When a Business Needs Outsourcing

It is worth creating and developing a large internal IT department when the company is large, has a serious IT strategy, information development is vital for solving business problems, and, of course, when there is an opportunity to invest in creating your own IT department.

Each of the projects is important for business processes, any interruptions in work instantly affect the bank’s customers, and the brand suffers reputation losses. In addition, the bank has already developed its own long-term expertise: many developments have no analogues in the market of IT services, so it is almost impossible to outsource them.

How to Outsource Web Development

One-time or non-core tasks

Of course, if a specific task is required, it makes no sense to recruit and train the staff of developers. The strengths of external development are the ability to quickly attract specialists of the desired profile and the ability to optimize costs. When working with outsourcing, you pay only for the hours of work of specialists, and not for the time of their lunch, sick leave or vacation.

The second case, if the task is large-scale, but non-core. For example, the development and support of the site, and your IT department is loaded with other things. Then outsourcing comes to the rescue. So, for example, in the football club “Spartak” successfully combine external and internal development. FC management is aware: even though Spartak is a major brand, it is not an IT company. “We do football, they are development,” the FC press service said. Spartak has its own IT department, but it deals with the general infrastructure (ticket service, IT in the stadium, etc.). To create websites and applications, the club turns to highly specialized professionals.

Another example is the monopolist of the Stoloto lottery business in Russia. The site brings millions of rubles, but the contractor deals with the technical side and design, because for Stoloto the website is not a business, but a sales channel.

The staff for a long-term project does not pay

If you understand that the project is to be long-term, but it is non-core for full-time specialists, it is better to involve third-party developers. Let them be supervised by a small internal IT team. For example, Ingosstrakh-Life IC used contractor services to develop the internal system, when the entire company staff was 150 people, and the development of the iFront system required the participation of at least 20 IT specialists. There was no point in increasing the overall staff by 15% for one project, so we decided to outsource the project.

Many branches in different countries

Global companies have their own specifics, it is associated with the need to combine the work of branches scattered around the world into a single network. So, at Schneider Electric, purely internal global projects are successfully developed and supported by external teams from different countries under the supervision of top managers from headquarters. Such projects include a single authorization system in all SE services for company partners or the product ecosystem.

At the same time, the degree of involvement of such outsourced employees in all processes of the company is so great that they differ from the regular ones only by their mailing address and physical location. On the scale of a company operating in the same IT infrastructure for all countries, this approach has obvious economic feasibility.

State Risks

With all the advantages (rapid response, involvement in the project, etc.), staff members require a more careful attitude. Firstly, they can become too immersed in the internal specifics, get used to their standard tasks and stop developing. And the qualification of personnel is one of the components of success, especially in such an area as IT. You don’t have time to look around how competitors working with dynamic contractors will pass you around the corner.

Secondly, full-time employees work 8 hours a day, get sick, go on vacation, take time off for family reasons, and if they are absent, the load is distributed to the rest of the team.

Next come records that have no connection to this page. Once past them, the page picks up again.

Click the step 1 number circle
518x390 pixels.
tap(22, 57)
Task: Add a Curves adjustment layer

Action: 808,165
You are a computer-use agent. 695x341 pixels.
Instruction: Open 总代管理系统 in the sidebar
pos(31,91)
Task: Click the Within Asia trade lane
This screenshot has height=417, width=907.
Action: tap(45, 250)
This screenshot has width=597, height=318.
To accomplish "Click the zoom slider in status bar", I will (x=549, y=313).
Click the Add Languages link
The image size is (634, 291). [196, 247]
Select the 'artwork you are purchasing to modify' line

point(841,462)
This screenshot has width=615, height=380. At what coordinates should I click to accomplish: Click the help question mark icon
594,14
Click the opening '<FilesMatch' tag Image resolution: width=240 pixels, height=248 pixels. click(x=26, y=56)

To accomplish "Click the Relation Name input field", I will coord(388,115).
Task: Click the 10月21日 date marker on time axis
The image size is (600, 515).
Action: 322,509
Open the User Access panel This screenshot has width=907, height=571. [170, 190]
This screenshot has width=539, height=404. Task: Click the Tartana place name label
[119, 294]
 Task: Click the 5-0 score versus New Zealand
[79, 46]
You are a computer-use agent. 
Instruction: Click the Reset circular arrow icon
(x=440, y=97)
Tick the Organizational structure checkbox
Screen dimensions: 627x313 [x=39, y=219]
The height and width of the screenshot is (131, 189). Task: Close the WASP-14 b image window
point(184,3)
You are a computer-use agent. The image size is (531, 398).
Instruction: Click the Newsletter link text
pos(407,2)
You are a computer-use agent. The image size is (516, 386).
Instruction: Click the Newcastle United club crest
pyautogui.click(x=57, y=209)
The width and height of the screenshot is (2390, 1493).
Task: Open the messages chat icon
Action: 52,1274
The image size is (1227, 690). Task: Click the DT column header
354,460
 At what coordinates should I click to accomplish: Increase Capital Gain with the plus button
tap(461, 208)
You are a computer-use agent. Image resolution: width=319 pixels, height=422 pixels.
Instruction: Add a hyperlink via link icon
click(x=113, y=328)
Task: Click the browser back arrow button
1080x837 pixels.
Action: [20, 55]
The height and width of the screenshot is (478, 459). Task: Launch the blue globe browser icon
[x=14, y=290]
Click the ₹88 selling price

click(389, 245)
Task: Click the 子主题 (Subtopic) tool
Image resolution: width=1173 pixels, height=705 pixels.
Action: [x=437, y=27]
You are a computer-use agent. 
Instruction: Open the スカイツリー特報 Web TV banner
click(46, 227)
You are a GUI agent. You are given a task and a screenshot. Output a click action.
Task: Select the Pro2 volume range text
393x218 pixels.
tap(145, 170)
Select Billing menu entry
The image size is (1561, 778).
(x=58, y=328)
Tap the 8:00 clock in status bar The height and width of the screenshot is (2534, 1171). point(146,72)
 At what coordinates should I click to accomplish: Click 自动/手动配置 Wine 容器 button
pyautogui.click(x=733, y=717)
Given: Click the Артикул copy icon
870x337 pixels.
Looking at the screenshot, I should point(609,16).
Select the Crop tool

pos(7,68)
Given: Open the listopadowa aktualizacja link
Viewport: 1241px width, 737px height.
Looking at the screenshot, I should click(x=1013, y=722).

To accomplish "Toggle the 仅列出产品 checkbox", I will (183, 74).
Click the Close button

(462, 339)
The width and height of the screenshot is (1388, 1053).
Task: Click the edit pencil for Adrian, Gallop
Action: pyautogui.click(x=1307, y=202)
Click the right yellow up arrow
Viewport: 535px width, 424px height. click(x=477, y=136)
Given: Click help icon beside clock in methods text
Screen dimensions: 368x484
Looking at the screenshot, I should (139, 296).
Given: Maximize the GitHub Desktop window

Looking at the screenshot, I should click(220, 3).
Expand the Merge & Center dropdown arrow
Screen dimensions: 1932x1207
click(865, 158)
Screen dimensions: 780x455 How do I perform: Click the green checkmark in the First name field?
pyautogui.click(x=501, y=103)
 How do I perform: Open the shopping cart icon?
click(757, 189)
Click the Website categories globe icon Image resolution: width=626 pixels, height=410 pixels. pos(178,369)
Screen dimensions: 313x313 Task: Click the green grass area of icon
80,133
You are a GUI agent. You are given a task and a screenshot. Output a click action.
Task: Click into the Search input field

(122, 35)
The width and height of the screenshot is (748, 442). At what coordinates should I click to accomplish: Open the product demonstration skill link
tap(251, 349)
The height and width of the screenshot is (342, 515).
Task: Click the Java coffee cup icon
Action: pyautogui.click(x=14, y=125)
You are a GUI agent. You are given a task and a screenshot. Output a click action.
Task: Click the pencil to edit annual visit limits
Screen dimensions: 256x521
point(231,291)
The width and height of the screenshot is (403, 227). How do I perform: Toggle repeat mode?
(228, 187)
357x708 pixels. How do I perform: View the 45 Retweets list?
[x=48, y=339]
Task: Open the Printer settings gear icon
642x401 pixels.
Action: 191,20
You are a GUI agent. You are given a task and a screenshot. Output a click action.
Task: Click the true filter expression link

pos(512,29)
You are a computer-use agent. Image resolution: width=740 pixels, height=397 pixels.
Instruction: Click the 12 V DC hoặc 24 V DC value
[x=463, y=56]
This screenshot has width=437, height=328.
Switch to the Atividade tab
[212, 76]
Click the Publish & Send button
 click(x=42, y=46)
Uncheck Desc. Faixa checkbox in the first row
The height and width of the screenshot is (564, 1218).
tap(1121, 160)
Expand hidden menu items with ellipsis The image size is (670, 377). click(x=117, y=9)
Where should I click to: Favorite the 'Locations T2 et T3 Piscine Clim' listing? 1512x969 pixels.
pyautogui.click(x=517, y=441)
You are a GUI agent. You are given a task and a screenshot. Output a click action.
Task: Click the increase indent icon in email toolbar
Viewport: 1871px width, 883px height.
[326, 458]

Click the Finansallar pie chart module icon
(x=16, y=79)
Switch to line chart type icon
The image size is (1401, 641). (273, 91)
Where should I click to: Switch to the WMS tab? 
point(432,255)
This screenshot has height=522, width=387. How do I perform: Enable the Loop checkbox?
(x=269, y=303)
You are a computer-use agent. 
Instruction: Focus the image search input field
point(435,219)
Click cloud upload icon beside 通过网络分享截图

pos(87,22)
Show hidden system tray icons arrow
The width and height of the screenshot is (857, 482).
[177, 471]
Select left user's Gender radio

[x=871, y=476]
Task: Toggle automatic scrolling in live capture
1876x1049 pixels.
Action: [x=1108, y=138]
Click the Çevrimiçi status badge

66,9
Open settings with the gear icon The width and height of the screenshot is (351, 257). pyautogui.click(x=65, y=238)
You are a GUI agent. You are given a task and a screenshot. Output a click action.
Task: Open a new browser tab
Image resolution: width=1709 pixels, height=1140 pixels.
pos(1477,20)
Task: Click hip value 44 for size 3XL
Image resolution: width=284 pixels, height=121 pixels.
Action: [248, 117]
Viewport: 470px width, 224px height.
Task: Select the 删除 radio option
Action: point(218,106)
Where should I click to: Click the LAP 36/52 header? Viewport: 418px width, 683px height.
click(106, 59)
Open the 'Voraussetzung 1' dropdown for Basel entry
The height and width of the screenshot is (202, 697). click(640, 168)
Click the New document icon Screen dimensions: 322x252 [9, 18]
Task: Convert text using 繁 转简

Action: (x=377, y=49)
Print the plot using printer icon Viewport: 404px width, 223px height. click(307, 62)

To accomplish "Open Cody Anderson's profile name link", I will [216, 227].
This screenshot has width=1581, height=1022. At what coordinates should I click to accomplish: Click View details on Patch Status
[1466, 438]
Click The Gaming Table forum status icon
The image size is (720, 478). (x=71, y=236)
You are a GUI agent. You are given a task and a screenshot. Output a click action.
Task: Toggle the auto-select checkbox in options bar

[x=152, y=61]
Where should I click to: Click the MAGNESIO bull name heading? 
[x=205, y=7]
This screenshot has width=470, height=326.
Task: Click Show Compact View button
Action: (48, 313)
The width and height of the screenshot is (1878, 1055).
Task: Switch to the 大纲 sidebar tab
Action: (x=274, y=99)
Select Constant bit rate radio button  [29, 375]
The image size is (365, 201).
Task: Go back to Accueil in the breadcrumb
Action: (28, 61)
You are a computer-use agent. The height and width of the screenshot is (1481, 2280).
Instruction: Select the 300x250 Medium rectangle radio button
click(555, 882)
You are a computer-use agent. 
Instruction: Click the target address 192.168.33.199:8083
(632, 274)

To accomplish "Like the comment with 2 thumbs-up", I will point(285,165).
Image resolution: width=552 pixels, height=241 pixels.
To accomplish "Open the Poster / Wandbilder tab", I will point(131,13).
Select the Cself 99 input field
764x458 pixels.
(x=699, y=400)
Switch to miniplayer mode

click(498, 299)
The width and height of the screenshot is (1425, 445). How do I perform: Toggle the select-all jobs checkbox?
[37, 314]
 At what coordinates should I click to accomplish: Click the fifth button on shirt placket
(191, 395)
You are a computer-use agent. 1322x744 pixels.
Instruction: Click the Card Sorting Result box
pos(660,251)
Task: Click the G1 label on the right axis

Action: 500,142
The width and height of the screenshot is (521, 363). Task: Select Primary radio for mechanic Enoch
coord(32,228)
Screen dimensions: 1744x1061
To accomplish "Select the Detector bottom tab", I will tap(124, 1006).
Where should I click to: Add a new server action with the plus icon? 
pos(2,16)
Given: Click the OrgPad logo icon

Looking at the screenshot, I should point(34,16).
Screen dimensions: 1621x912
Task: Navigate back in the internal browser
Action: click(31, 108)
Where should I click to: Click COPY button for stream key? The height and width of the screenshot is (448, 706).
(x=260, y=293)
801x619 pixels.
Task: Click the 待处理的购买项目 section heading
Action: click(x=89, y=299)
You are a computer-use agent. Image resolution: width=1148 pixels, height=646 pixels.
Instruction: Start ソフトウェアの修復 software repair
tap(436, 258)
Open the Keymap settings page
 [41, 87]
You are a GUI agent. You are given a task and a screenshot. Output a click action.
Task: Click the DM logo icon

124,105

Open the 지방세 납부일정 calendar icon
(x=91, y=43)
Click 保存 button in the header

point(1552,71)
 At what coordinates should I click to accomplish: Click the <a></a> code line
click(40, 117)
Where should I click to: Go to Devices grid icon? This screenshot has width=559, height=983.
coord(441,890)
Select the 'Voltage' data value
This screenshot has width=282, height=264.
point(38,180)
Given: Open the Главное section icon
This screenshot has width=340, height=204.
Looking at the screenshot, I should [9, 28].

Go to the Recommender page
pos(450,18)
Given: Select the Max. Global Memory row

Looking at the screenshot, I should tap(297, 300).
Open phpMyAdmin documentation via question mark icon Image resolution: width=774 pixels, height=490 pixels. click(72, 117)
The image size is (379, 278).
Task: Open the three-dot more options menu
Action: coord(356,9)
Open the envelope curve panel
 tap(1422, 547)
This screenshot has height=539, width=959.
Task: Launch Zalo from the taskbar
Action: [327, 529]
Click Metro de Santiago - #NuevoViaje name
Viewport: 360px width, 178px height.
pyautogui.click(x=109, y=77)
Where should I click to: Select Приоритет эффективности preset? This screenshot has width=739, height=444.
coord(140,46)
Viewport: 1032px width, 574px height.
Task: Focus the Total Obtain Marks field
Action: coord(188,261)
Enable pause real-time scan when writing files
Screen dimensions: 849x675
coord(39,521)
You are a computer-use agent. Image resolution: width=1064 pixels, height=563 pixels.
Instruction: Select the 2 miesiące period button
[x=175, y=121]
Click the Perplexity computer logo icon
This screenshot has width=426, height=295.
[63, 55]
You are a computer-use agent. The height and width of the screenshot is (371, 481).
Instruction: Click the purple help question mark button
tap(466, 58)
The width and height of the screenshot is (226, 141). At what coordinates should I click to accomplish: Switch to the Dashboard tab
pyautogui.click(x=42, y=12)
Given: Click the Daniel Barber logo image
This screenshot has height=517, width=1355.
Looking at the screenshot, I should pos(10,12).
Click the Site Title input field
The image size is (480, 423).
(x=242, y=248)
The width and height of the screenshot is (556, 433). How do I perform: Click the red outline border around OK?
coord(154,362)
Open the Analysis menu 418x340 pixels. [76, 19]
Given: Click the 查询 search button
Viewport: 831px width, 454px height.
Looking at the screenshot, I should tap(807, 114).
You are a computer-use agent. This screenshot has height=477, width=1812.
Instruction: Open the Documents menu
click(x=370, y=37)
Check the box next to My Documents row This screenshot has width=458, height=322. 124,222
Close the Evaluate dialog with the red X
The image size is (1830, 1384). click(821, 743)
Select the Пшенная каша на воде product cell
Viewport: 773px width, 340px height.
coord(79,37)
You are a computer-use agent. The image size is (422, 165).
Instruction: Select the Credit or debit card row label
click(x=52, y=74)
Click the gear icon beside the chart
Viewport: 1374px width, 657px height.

In the case of dismissal of a full-time employee, the selection and adaptation of a new specialist takes a lot of time and effort, especially if the specialist is narrow-profile, and within the terms of the project it happens every day. While the contractor can quickly replace the “fallen fighter”, the replacement in the team will not affect the work process.

In addition, the number of specialists in the internal IT department is limited, and the variability of each of them is low. This is normal when constant revision of the project or support of one large product is required. But when there are many projects and they are different, you will either have to unreasonably inflate the staff, or outsource some of the tasks anyway.

There remains the risk of information leakage. If a full-time employee decides to violate the non-disclosure agreement, customer data, partner databases, unique internal developments may be transferred to a new employer or made public. An employee knows more about internal processes than a contractor can. In the event of an information leak, the company risks not only losing profits, but also losing customer confidence.

Outsourcing Risks

Carefully study the estimates, compare offers, ask questions. Market realities are such that no one will work at a loss, and this is normal. But if some agencies openly show their profits, highlighting them in a separate article (agency commission), then others can use the complex terminology of IT-developments to hide the bloated budget, unreasonably increase the number of hours of work of specialists, or even add extra stages to the project . High price is not a guarantee of quality. Paradoxically, medium-sized contractors suffer from overstated estimates of large players in the IT market. They enter a tender with an honest development cost and are eliminated with the phrase “suspected dumping”.

Choose trusted contractors. It is more important for an unscrupulous outsourcer to make good money on a project than to perform a task efficiently, so you will have to control literally every step of it. This makes the contractor nothing more than a thoughtless executor and reduces the benefits of such outsourcing to zero. At the same time, you can learn about the mistakes made after signing all the acts, when the contractor cannot be held accountable. And you have much less leverage over external specialists than full-time employees.